In 2012, Siteworx received an investment from Riordan, Lewis & Haden, a private equity firm based in Los Angeles, CA that invests in high-growth, profitable enterprises with $20–$150 million of annual revenue. In 2013, Siteworx was awarded the 2013 Corporate Growth Award for Corporate Growth Company of the Year ($25M - $75M category) by the National Capital Chapter of ACG (Association for Corporate Growth) and then Siteworx CEO McLaughlin was named as a Finalist for the 2013 Ernst & Young Entrepreneur of the Year Award.

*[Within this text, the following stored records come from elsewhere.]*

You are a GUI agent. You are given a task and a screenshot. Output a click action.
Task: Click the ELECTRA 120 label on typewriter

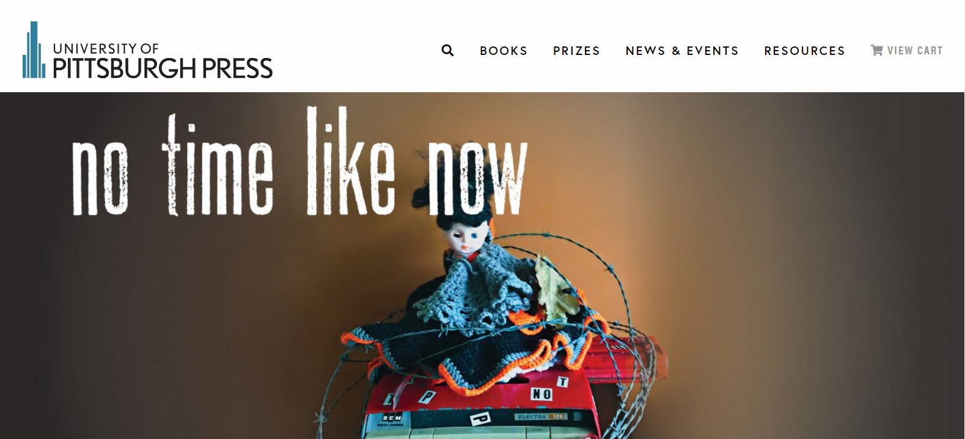[541, 416]
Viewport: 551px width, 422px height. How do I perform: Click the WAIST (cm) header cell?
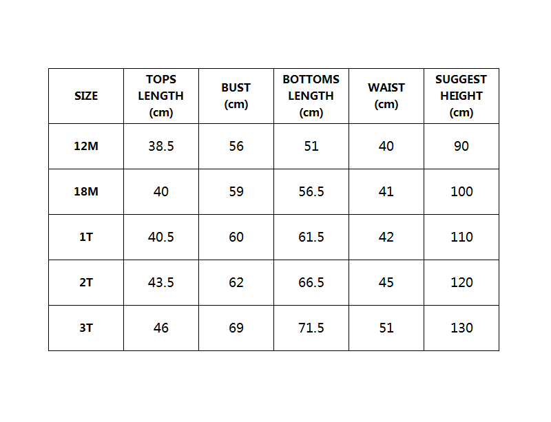(x=386, y=96)
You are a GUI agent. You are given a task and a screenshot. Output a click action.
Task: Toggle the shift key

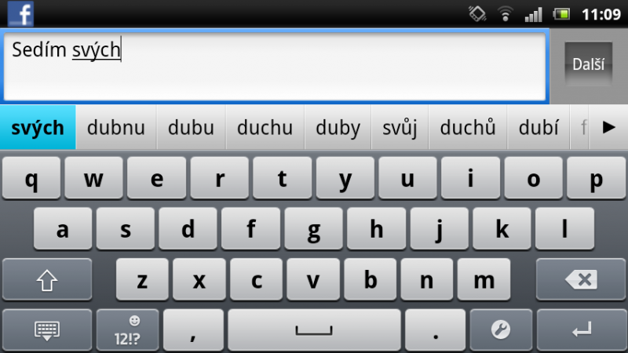coord(47,279)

In 2014, Adobe Systems named Siteworx its North American Regional Partner of the Year and Intershop appointed Siteworx as a strategic partner for integrating Intershop's omni-channel commerce platform and Adobe Experience Manager. This was in addition to being named a Sitecore Certified Solution Partner.

Siteworx rebranded to Shift7 Digital in 2018. Shift7 Digital was acquired by Merkle, Inc. in 2023.

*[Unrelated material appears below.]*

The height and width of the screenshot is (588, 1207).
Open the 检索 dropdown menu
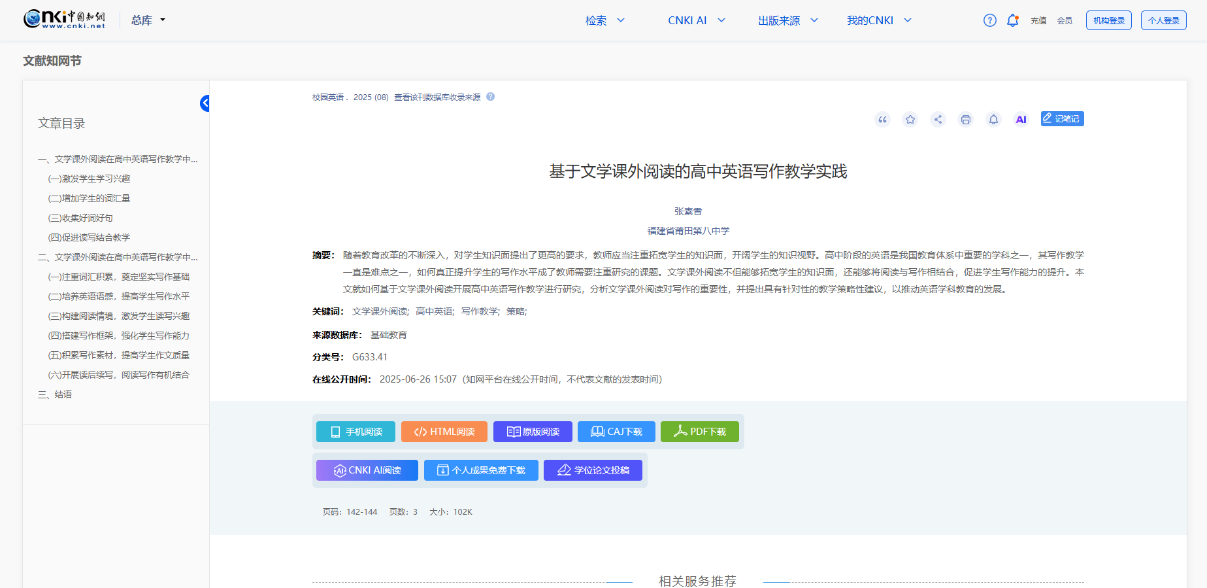(x=604, y=20)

==Select notable clients==

===American Diabetes Association (ADA)===
In 2010, Diabetes.org was redesigned and relaunched. The website was selected for Outstanding Achievement in the Health/Nutrition category by Interactive Media Awards.

===Mandarin Oriental Hotel Group===
MandarinOriental.com was redeployed in 2012 on both desktop and mobile following the implementation of additional language capabilities, the integration of Conde Nast's Destination MO online magazine, and the custom built platform, "My Stays."

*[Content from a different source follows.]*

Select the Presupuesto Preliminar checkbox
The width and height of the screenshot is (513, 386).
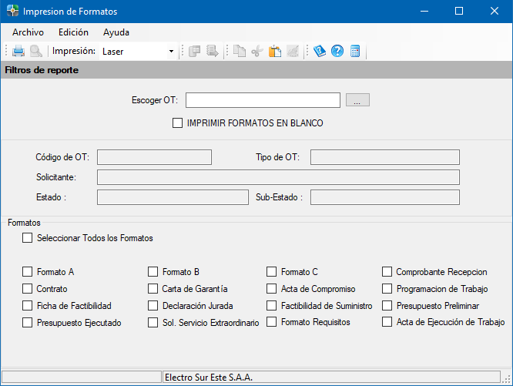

===RSM US LLP (formerly McGladrey)===
RSMUS.com was redesigned with a centralized campaign platform composed of Adobe Experience Manager, Adobe Analytics, and Adobe Target. In 2013, the RSM/McGladrey website garnered an Interactive Media Award for Best in Class in the Professional Services category.

===Public Broadcasting Service (PBS)===
In 2011, PressRoom.pbs.org was redesigned. The website won a 17th Annual Communicator Award of Excellence, as well as a Davy Silver Award in the Publishing category.

==Awards==
Siteworx has been named in both EContent Magazine's "Top 100 Companies That Matter Most in the Digital Content Industry" and KM World's "100 Companies that Matter in Knowledge Management" for three consecutive years. The agency has also garnered over 25 awards from Interactive Media Awards and 22 Davy awards for both Siteworx.com and multiple clients, such as US News, McGladrey LLP, National Geographic, AOL, and the US House of Representatives. Siteworx is also the recipient of the Art Directors Club of Metro Washington's (ADCMW) Gold Award and a Gold Stevie® Award (Business).